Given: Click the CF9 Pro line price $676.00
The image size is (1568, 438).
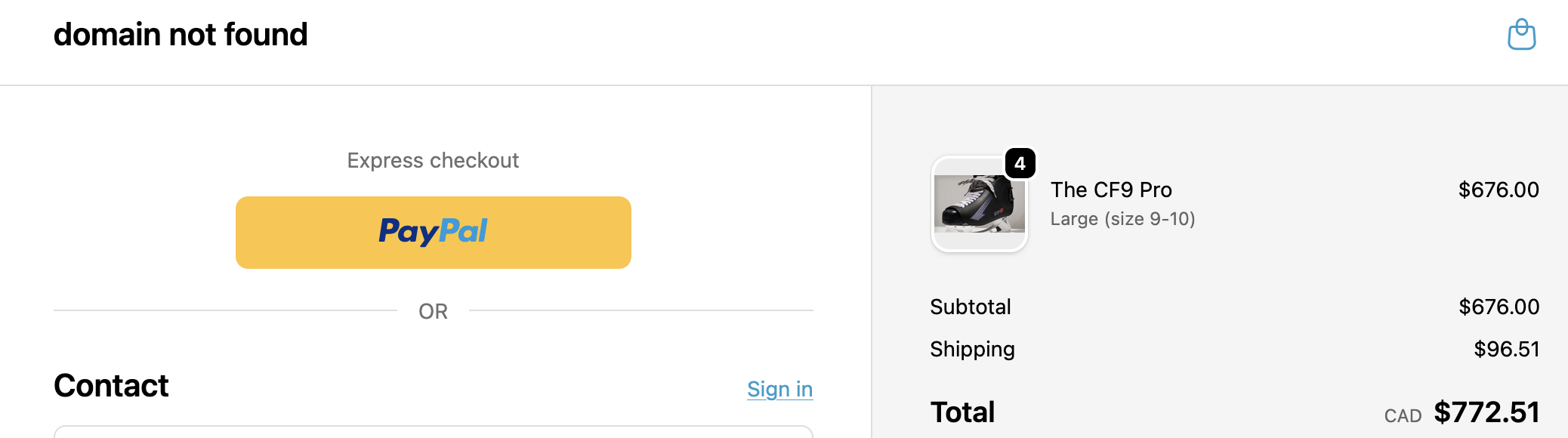Looking at the screenshot, I should [1498, 190].
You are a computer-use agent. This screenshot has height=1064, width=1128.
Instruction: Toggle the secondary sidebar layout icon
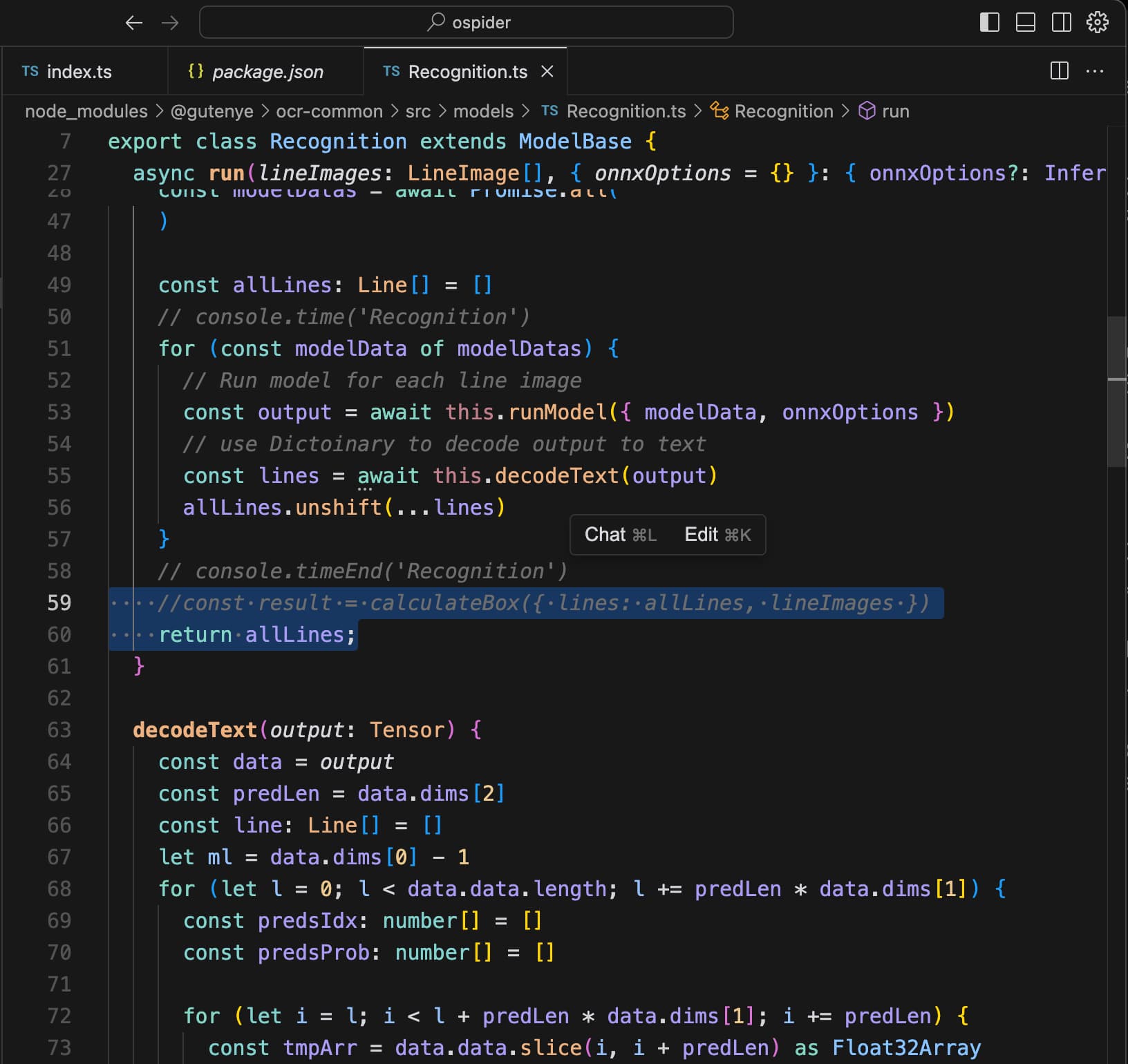click(x=1061, y=23)
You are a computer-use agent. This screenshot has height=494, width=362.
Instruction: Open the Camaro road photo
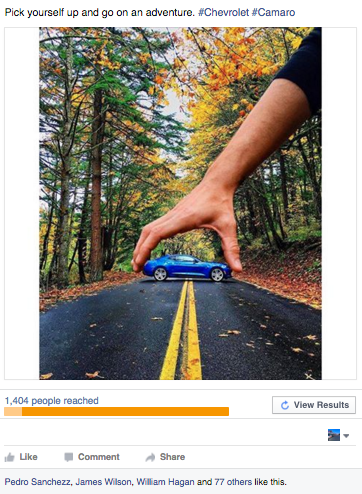(180, 203)
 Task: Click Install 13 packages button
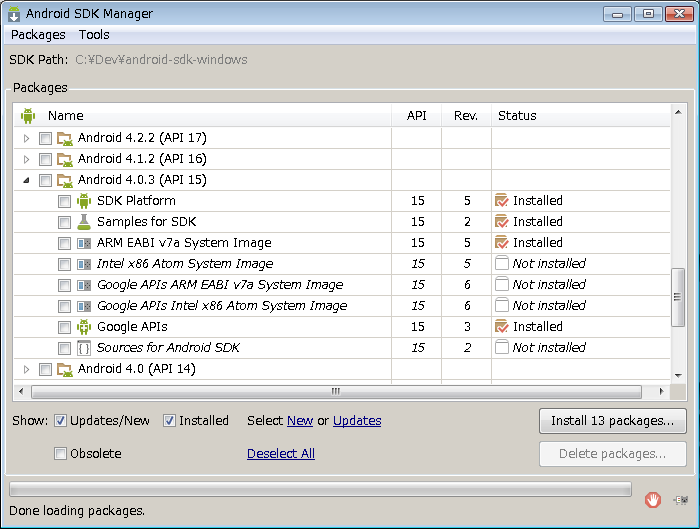(612, 421)
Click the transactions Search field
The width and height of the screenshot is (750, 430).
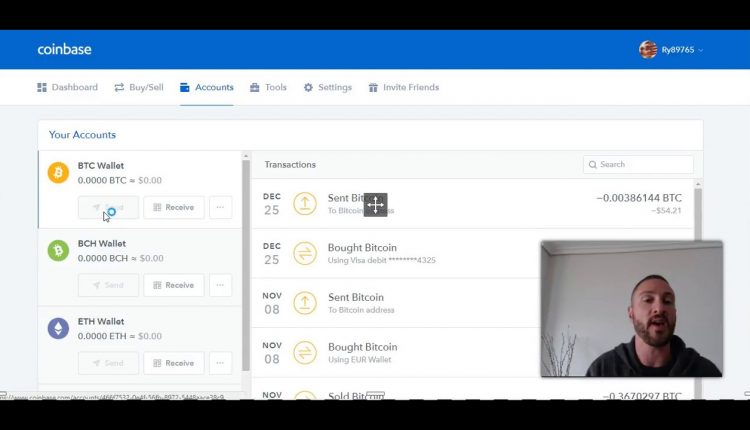point(638,165)
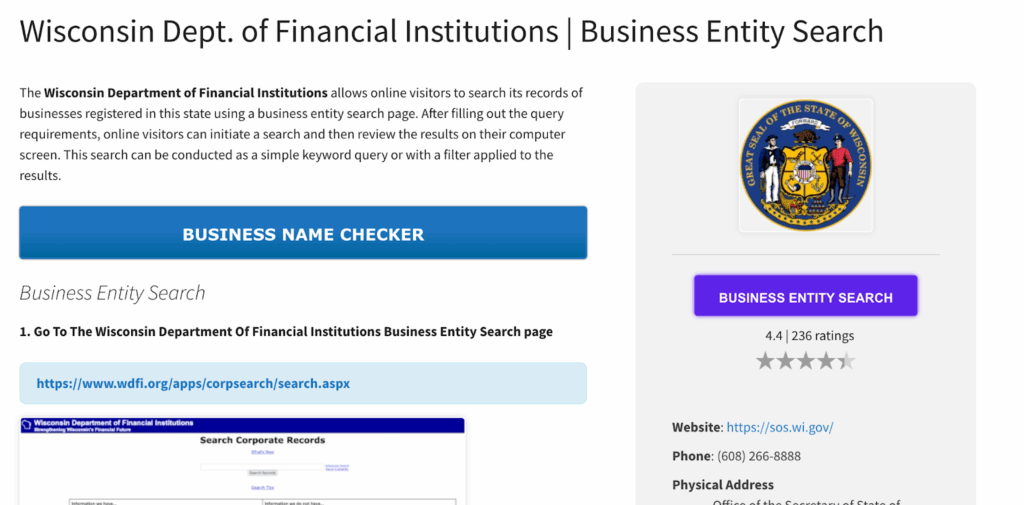Click the Great Seal of Wisconsin image

point(805,165)
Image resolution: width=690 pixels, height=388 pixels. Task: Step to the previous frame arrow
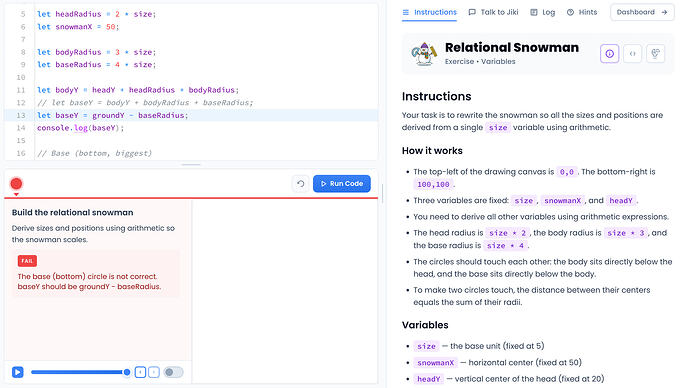pyautogui.click(x=140, y=372)
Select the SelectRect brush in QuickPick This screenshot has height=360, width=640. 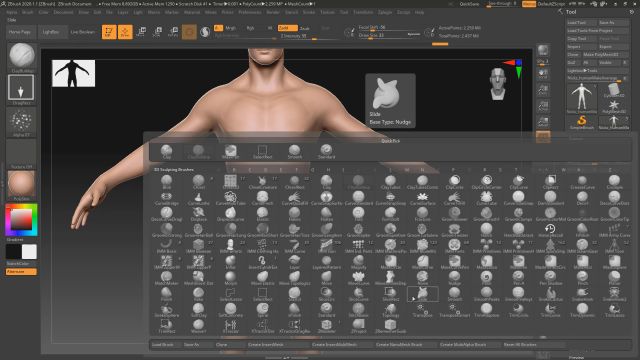click(x=262, y=151)

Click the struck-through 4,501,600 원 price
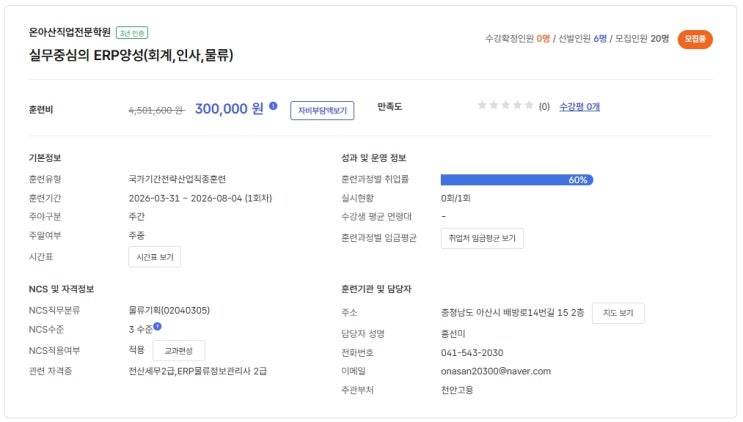click(x=155, y=110)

============

▸ What the task requires: Would you reproduce, exactly and with nothing added, every line from the beginning of the entries above through the line that contains "has height=494, width=362.", both included, leaving out the pictures?

▸ Task answer:
Given: Click the CF9 Pro line price $676.00
The image size is (1568, 438).
Looking at the screenshot, I should [1498, 190].
You are a computer-use agent. This screenshot has height=1064, width=1128.
Instruction: Toggle the secondary sidebar layout icon
click(x=1061, y=23)
You are a computer-use agent. This screenshot has height=494, width=362.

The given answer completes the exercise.